Wednesday, June 18, 2008
Indy airport's security powerful, subtle
The Associated Press
A Nine luggage scanners that cost $1 million each wait beneath the new
terminal, poised to check for explosives at a combined rate of 3,600 bags an
hour.
Short concrete posts guard the main doors. The front windows are of glass
that folds like a drape when broken rather than explodes into shards. All
these are features of the $1.1 billion terminal at Indianapolis
International Airport, scheduled to open this fall.

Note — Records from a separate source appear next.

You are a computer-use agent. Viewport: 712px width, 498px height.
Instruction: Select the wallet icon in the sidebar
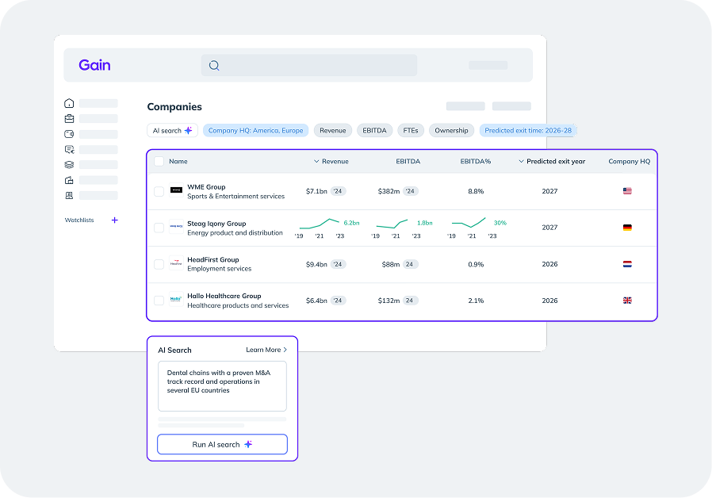click(x=69, y=134)
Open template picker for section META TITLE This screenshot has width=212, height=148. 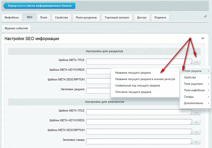(196, 61)
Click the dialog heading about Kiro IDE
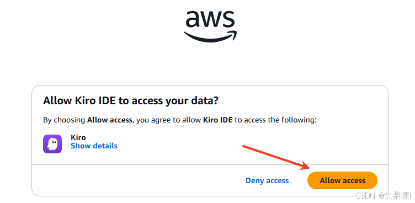The height and width of the screenshot is (203, 415). tap(130, 101)
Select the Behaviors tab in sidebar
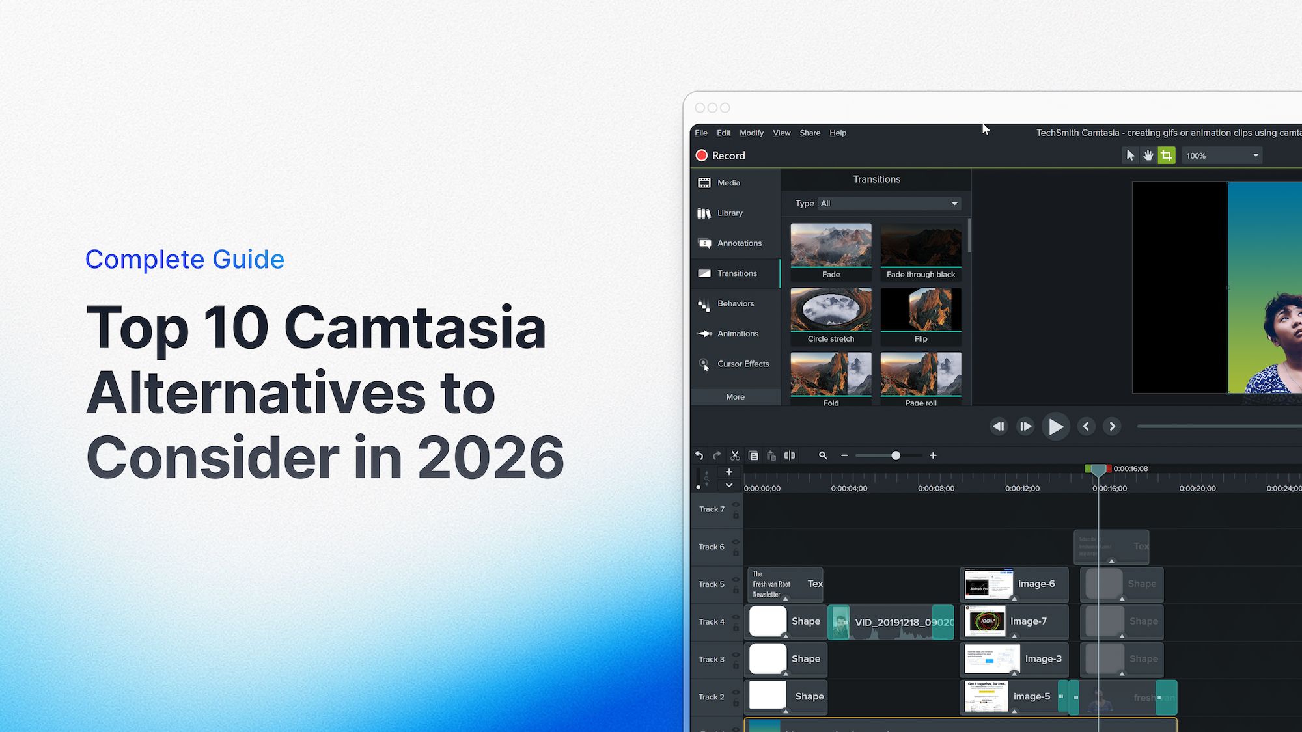The image size is (1302, 732). 734,304
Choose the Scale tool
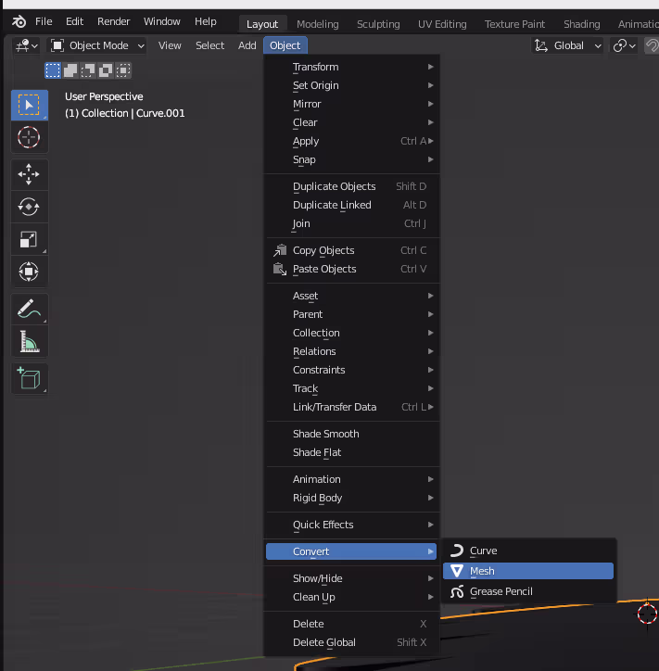 [29, 239]
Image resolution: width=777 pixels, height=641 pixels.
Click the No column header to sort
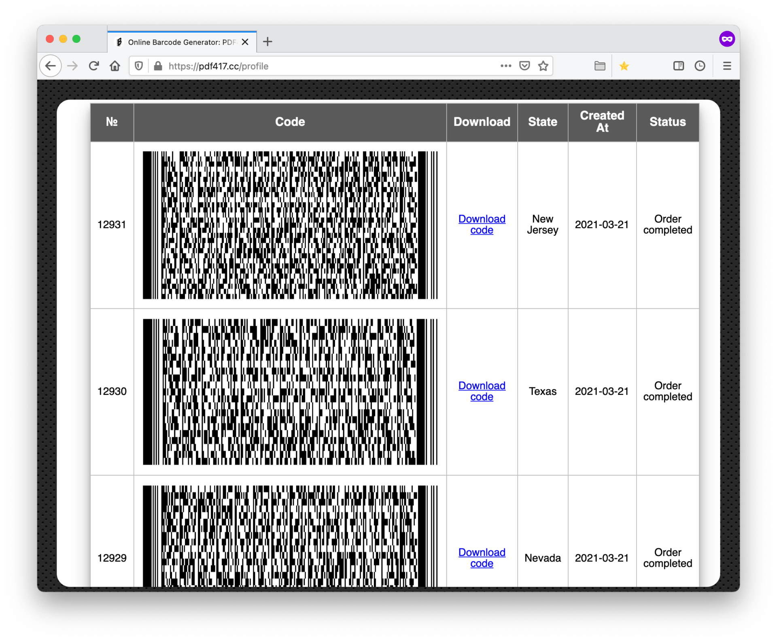tap(112, 122)
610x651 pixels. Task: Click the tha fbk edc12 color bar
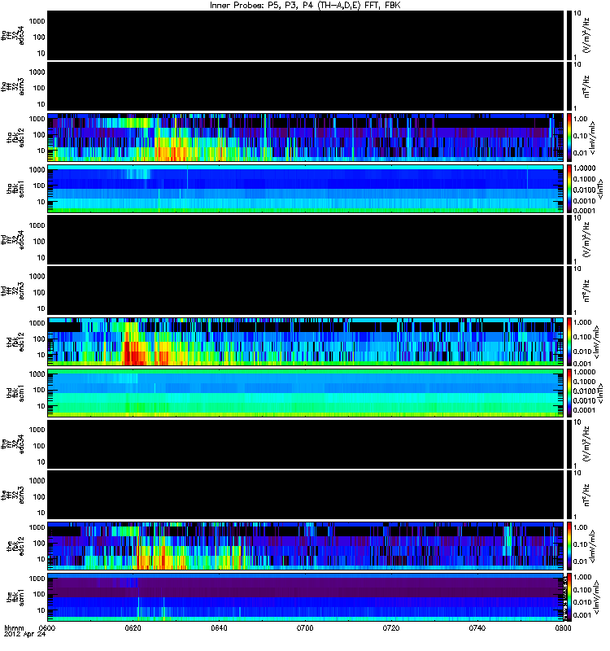[x=569, y=137]
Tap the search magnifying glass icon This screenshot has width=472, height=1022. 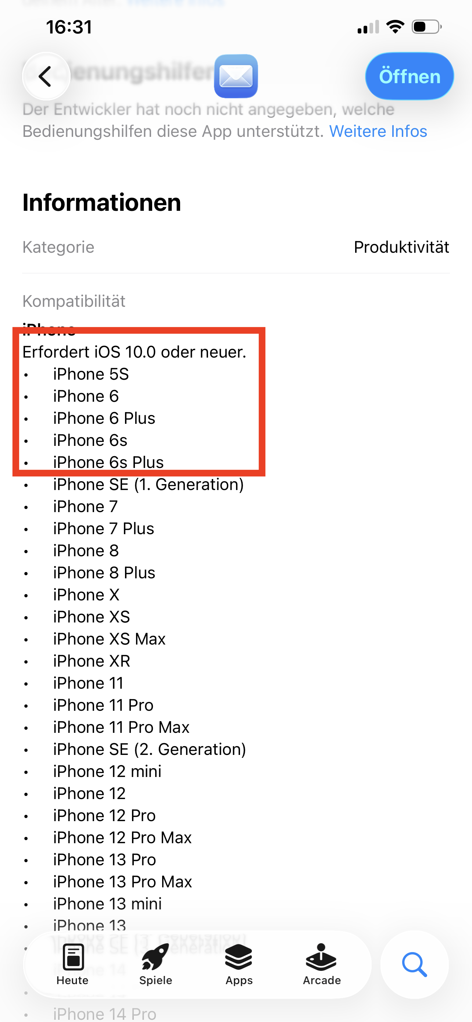pos(414,964)
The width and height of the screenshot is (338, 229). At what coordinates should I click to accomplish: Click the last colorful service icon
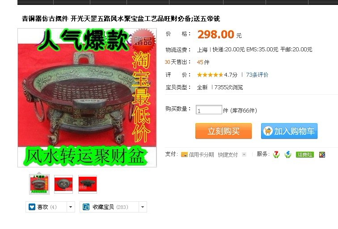(x=322, y=154)
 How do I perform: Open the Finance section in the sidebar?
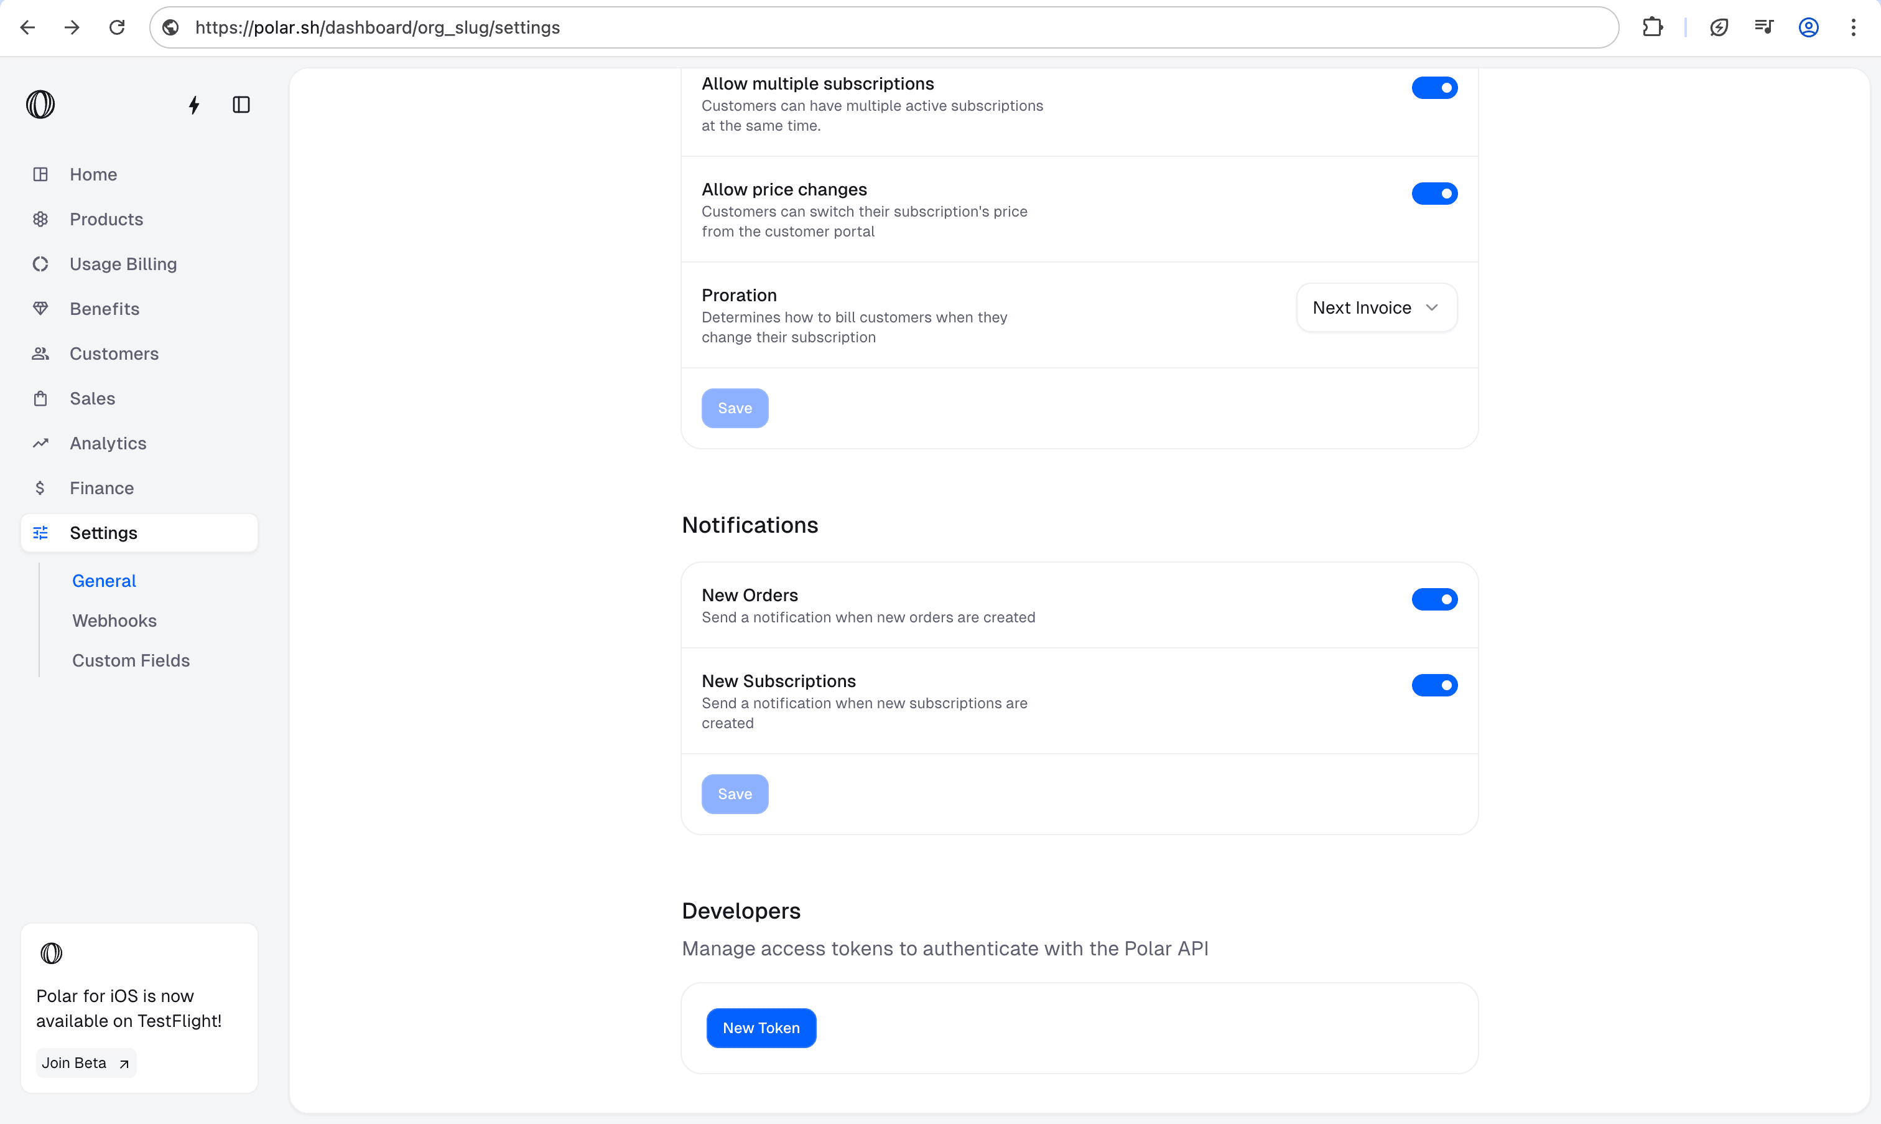tap(101, 488)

New and renovated airports have poured millions of dollars into safety
upgrades since the Sept. 11, 2001, terrorist attacks, adopting precautions
ranging from the most secure place for parking garages to more efficient
security checkpoints.
"We like to say around here that the best kind of security is the security
that you can't see," said Ken Capps, vice president of public affairs for
the Dallas/Fort Worth International Airport, which opened a new
international terminal in 2005.
In Indianapolis, those steps also include a 240-foot-wide strip of lawn
between the front entrance of the terminal and the five-story parking
garage.
The grassy median is part of a federal mandate that all buildings that hold
cars be at least 300 feet from an airport terminal.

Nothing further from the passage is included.